> **TASK OBJECTIVE**: Show each line of the entries below in which the word "height" appears.

> **INPUT RECORDS**:
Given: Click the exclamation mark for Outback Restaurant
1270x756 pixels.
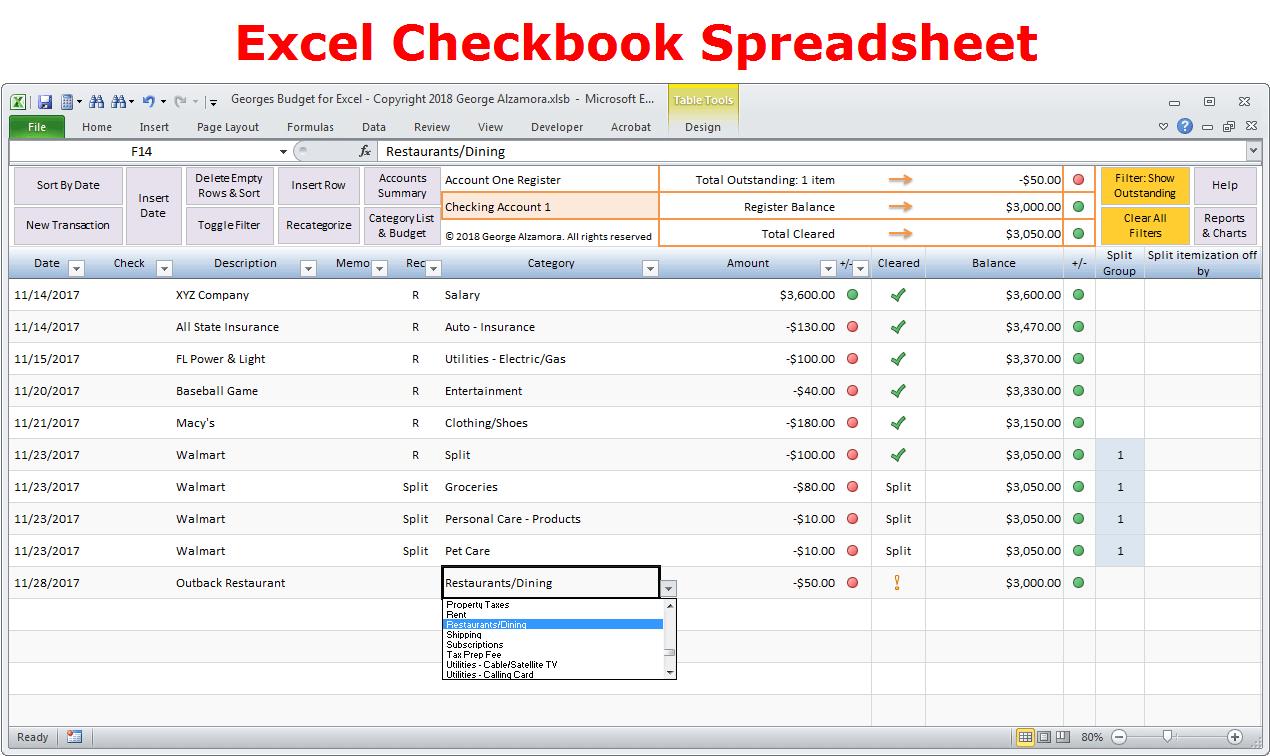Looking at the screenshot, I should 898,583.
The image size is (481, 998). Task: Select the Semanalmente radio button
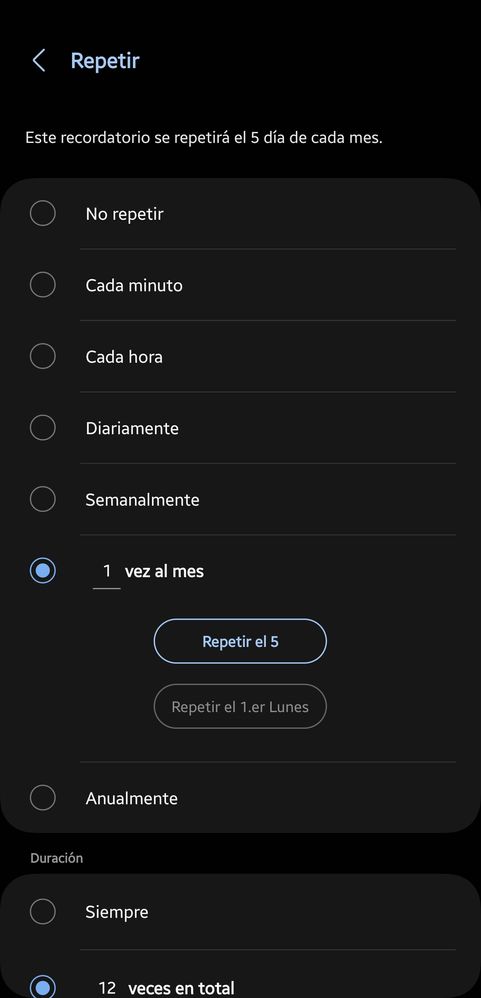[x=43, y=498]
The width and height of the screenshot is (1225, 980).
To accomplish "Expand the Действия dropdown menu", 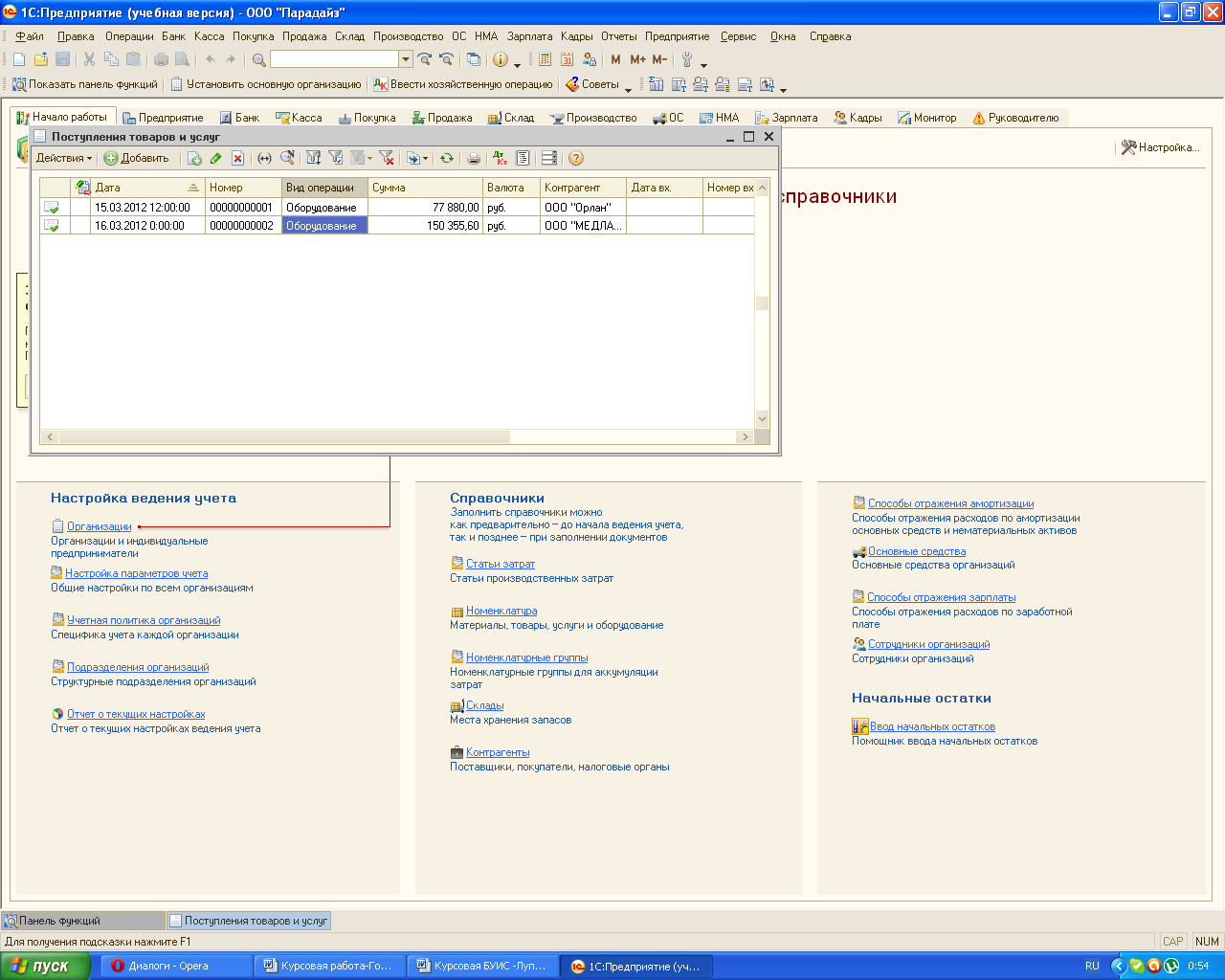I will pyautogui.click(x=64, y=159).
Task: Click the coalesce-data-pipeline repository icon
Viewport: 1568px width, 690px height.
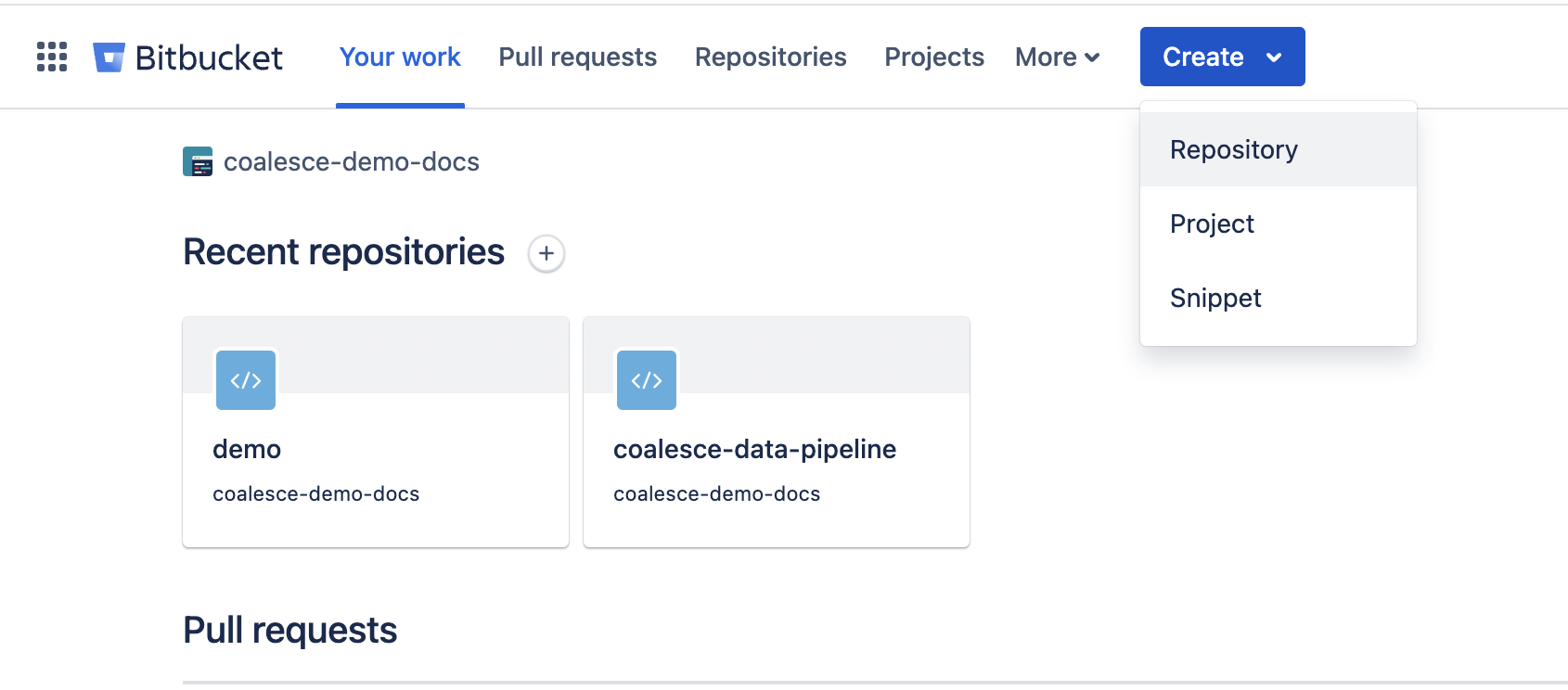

> **COMPLETED TASK**:
The width and height of the screenshot is (1225, 980).
Viewport: 1568px width, 690px height.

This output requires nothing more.